[Données enregistrées]
-.-.-

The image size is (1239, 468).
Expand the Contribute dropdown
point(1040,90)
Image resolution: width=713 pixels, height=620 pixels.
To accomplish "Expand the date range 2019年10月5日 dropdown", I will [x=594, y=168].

-.-.-

### Tâche à réaliser:
Recopiez toutes les entrées ci-dessus en remplaçant « dropdown » par « menu » à chaque occurrence, sans rien modifier d'autre.

### Réponse rédigée:
The image size is (1239, 468).
Expand the Contribute menu
point(1040,90)
Image resolution: width=713 pixels, height=620 pixels.
To accomplish "Expand the date range 2019年10月5日 menu", I will [x=594, y=168].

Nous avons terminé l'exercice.